--- Your task ---
Without including any picture, transcribe the entries below word for word.

--- Records to use ---
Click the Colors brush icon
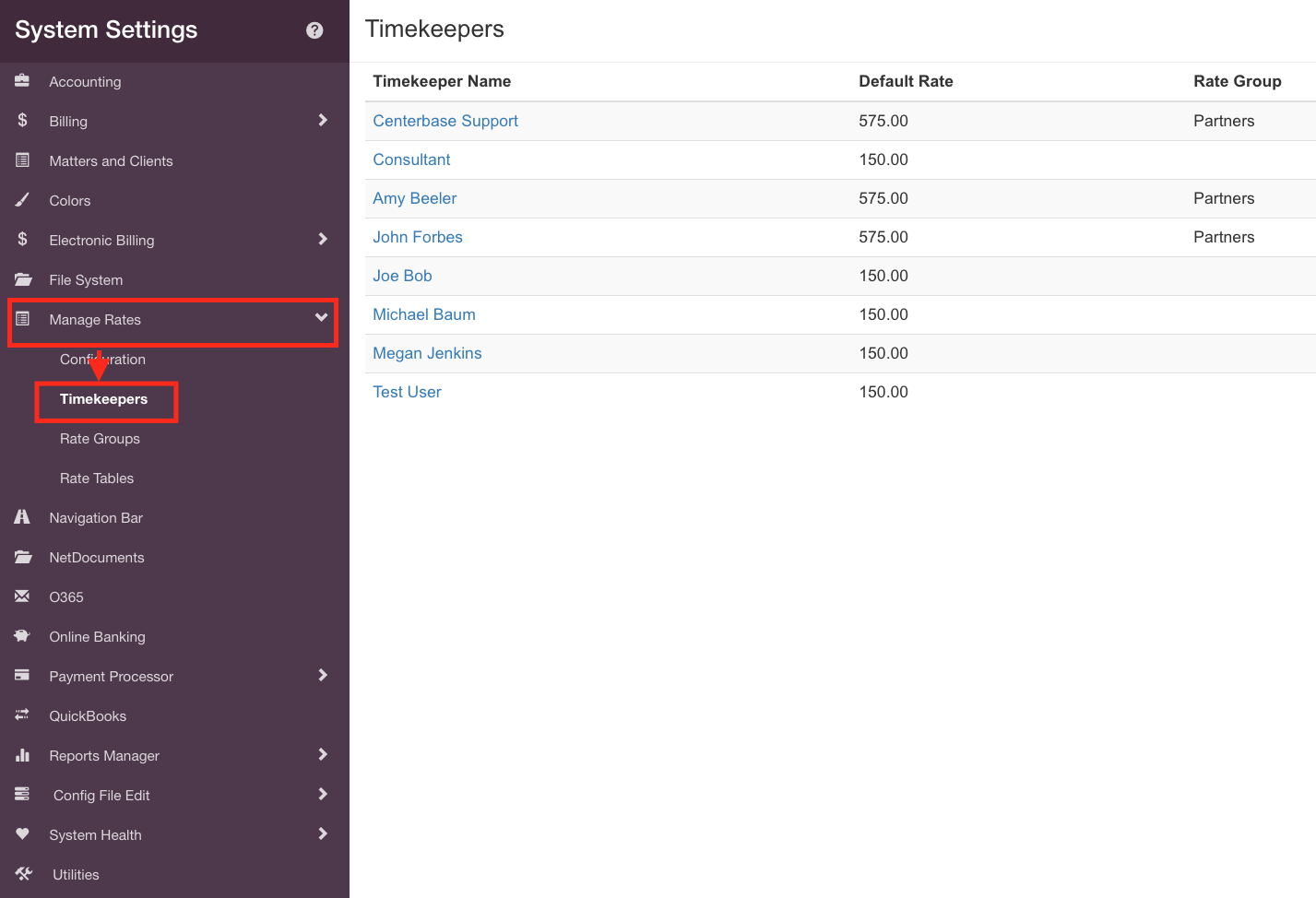This screenshot has width=1316, height=898. click(22, 200)
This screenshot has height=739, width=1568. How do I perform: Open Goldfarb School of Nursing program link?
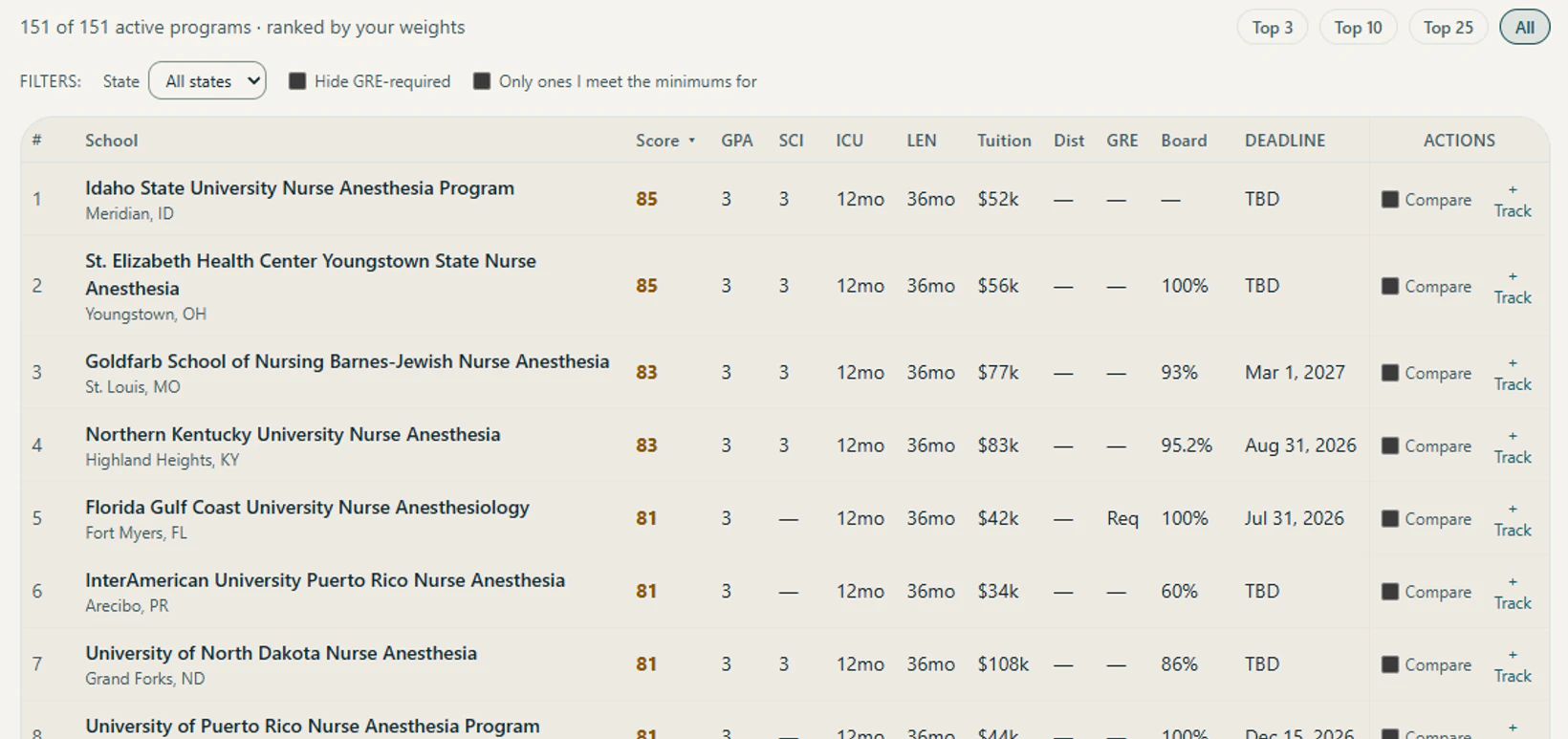click(x=347, y=361)
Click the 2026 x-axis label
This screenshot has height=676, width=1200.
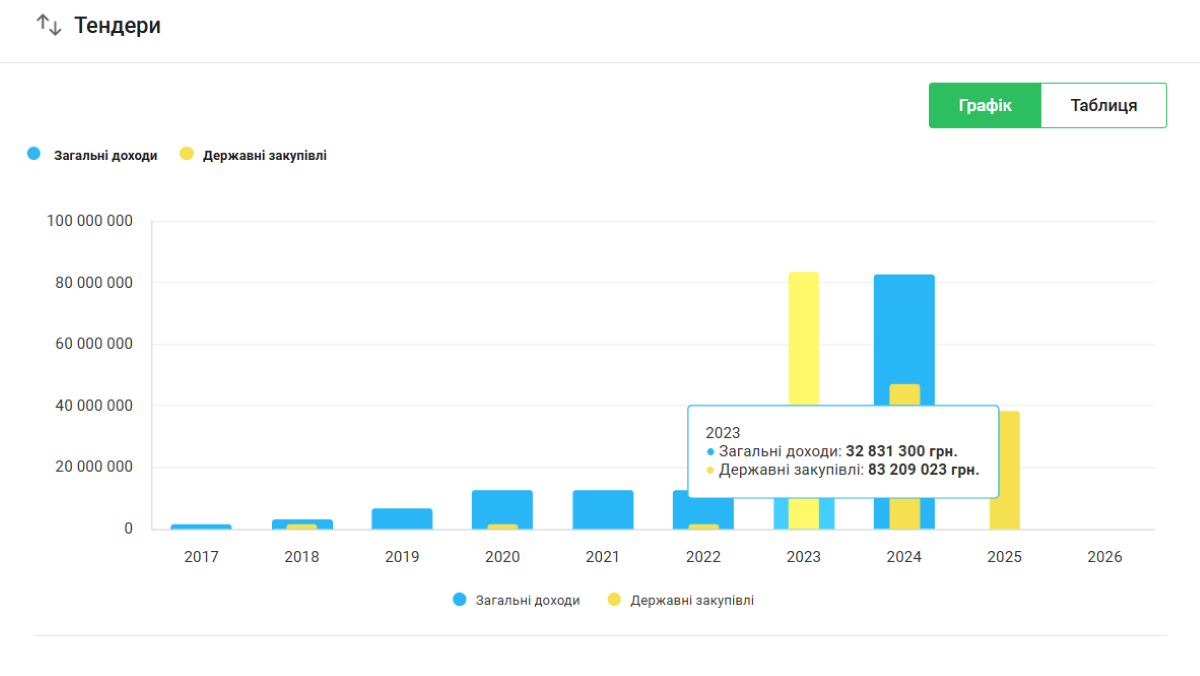tap(1104, 557)
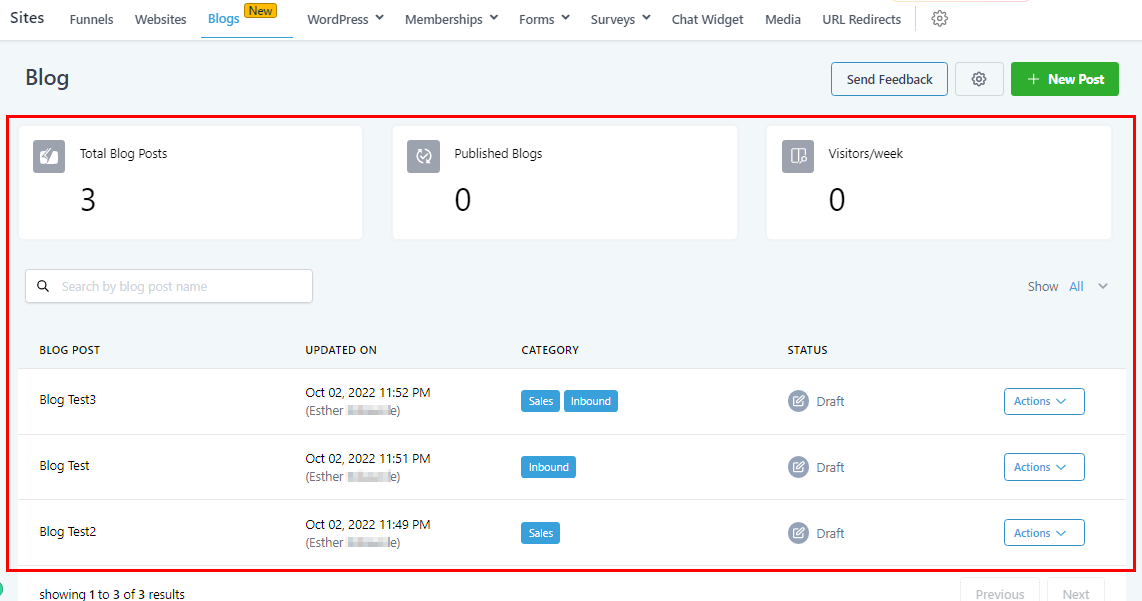Open Actions dropdown for Blog Test2
The height and width of the screenshot is (601, 1142).
coord(1043,533)
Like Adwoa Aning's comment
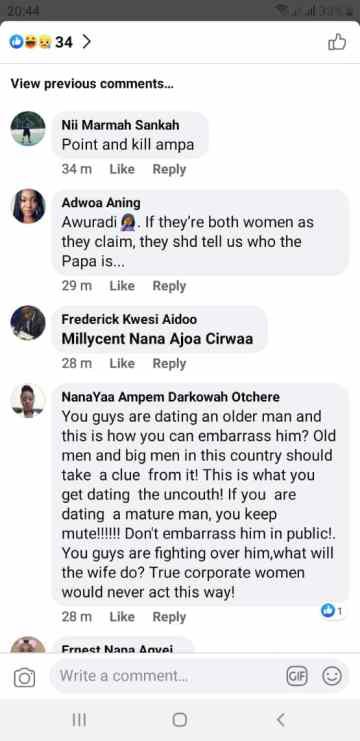The height and width of the screenshot is (741, 360). click(x=122, y=286)
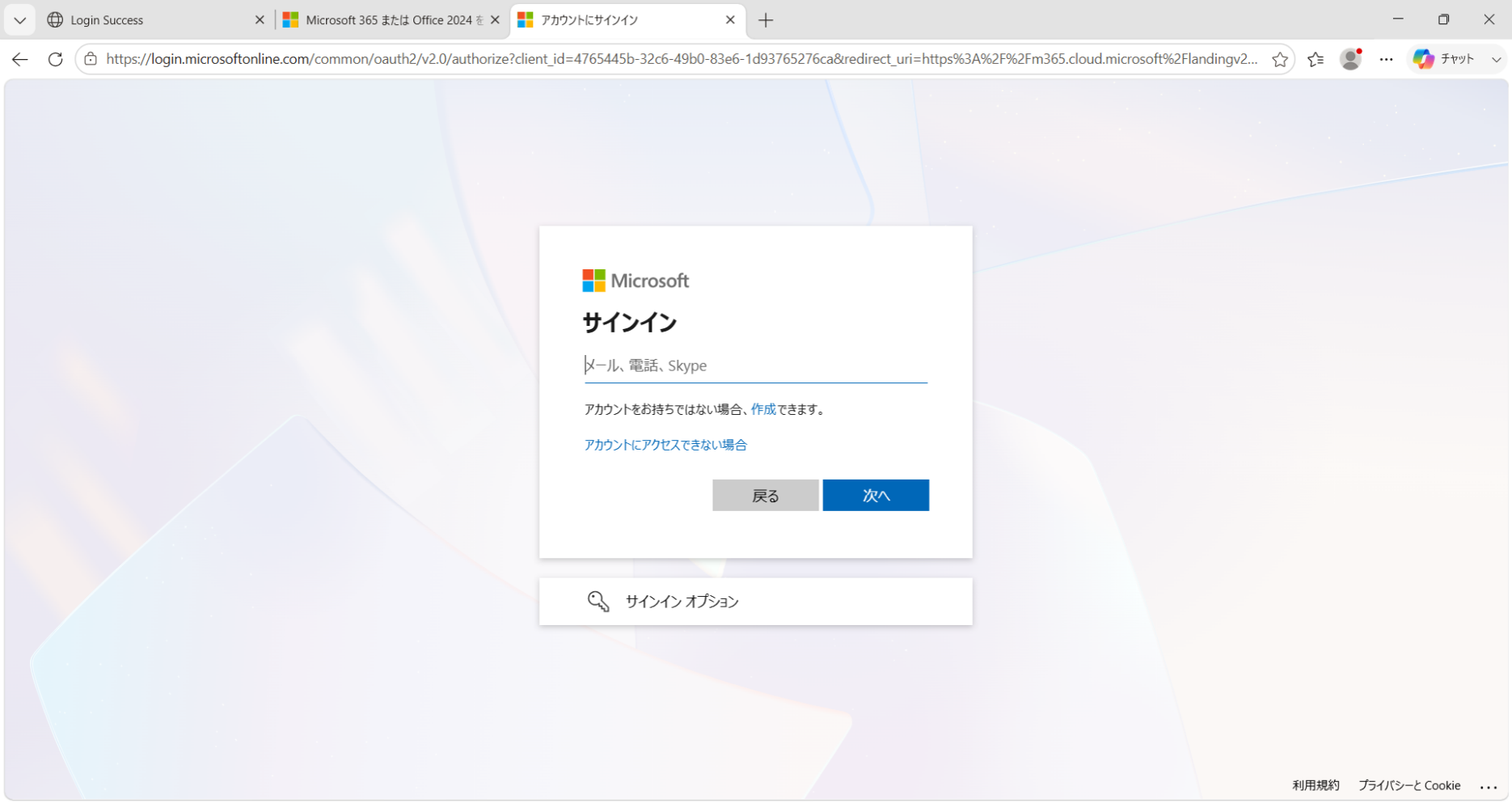1512x803 pixels.
Task: View site info lock icon
Action: (91, 59)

--- Solution for this exercise ---
Click the Colors brush icon
This screenshot has width=1316, height=898. click(22, 200)
This screenshot has height=739, width=1568. How do I perform: Open Goldfarb School of Nursing program link?
click(x=347, y=361)
Click the 2026 x-axis label
This screenshot has height=676, width=1200.
tap(1104, 557)
Open Actions dropdown for Blog Test2
The height and width of the screenshot is (601, 1142).
coord(1043,533)
Like Adwoa Aning's comment
The height and width of the screenshot is (741, 360). click(x=122, y=286)
1512x803 pixels.
Task: View site info lock icon
Action: (91, 59)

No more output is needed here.